• _Source passage_:
We're doing this with frontline workers in Southeast Asia in mind. Nostr as it happens is a very good parts bin for communications tools for frontline workers (factory workers, drivers, hospitality workers, etc.) You can put together something Nostr-based that is much more attractive to the enterprise IT team than are the frontline licenses from Microsoft 365 or Google Workspace. But these are isolated, centralised deployments, not relying on any of the decentralisation aspects of Nostr, more the raw simplicity, also zaps are a good way to increase adoption (the big problem for all these companies is adoption, it's *always* adoption.)
Then it's just knocking on doors and old-fashioned B2B sales.
For a Nostr client in the wild this would be a pretty heavy technical lift, and also the question of how to cover infra costs without B2B revenue to offset (Nitro enclaves and zk-proving servers not so cheap). You can't really ask users themselves to pay to sign in with Google.
Very cool, sounds like an interesting project fueled by some very specific experience in the industry. I just followed you, and I'll let you know if I want to dive more deeply into the passkeys approach (email based is getting increasingly painful as I flesh the spec out, but I'm still going to see if I an complete it)
Sure happy to chat. Just to be clear passkeys we concluded are a dead end (as in FIDO passkeys, what you use with Touch ID, etc.). They've no execution space, and curve issues too. It's JWTs which are the auth vehicle in the world of SSO and social sign in. A lot of things get confused between JWTs, FIDO passkeys, on-device enclaves (like for iOS), cloud enclaves, chip enclaves (intel TDX), etc.

• _What to produce_:
Copy the discussion above about Nostr-based tools for frontline workers word for word, in full.

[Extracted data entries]

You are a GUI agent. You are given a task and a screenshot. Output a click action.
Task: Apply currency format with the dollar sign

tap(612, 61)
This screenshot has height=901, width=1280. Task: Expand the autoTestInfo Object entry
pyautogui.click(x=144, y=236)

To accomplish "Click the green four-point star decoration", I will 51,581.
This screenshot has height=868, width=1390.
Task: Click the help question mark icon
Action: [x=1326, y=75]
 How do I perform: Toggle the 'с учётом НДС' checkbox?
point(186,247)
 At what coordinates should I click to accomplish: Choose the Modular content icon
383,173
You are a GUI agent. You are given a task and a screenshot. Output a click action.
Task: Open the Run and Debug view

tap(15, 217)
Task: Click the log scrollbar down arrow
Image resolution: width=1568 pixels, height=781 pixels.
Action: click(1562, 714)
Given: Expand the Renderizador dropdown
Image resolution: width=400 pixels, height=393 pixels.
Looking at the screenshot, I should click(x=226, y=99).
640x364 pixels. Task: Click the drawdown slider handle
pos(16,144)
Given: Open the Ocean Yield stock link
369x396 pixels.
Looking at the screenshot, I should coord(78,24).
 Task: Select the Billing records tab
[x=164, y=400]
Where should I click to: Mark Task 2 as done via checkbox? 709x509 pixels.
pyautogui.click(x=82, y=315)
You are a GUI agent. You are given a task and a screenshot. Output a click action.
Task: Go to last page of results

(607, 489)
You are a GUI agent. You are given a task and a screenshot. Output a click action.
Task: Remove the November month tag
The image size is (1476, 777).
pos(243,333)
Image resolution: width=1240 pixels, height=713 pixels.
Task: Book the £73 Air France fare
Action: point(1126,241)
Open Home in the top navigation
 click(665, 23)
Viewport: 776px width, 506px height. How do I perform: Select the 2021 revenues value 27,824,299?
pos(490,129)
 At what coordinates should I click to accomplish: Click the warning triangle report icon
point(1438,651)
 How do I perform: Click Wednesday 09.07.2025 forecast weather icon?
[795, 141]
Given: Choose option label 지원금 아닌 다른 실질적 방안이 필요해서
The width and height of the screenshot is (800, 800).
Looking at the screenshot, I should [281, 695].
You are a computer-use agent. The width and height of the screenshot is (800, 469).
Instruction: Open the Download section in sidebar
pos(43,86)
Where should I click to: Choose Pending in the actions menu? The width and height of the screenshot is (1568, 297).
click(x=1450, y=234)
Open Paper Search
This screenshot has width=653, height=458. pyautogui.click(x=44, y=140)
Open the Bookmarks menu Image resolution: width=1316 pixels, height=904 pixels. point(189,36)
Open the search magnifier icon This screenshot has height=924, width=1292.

• _Your solution_:
We're doing this with frontline workers in Southeast Asia in mind. Nostr as it happens is a very good parts bin for communications tools for frontline workers (factory workers, drivers, hospitality workers, etc.) You can put together something Nostr-based that is much more attractive to the enterprise IT team than are the frontline licenses from Microsoft 365 or Google Workspace. But these are isolated, centralised deployments, not relying on any of the decentralisation aspects of Nostr, more the raw simplicity, also zaps are a good way to increase adoption (the big problem for all these companies is adoption, it's *always* adoption.)
Then it's just knocking on doors and old-fashioned B2B sales.
For a Nostr client in the wild this would be a pretty heavy technical lift, and also the question of how to cover infra costs without B2B revenue to offset (Nitro enclaves and zk-proving servers not so cheap). You can't really ask users themselves to pay to sign in with Google.
Very cool, sounds like an interesting project fueled by some very specific experience in the industry. I just followed you, and I'll let you know if I want to dive more deeply into the passkeys approach (email based is getting increasingly painful as I flesh the spec out, but I'm still going to see if I an complete it)
Sure happy to chat. Just to be clear passkeys we concluded are a dead end (as in FIDO passkeys, what you use with Touch ID, etc.). They've no execution space, and curve issues too. It's JWTs which are the auth vehicle in the world of SSO and social sign in. A lot of things get confused between JWTs, FIDO passkeys, on-device enclaves (like for iOS), cloud enclaves, chip enclaves (intel TDX), etc.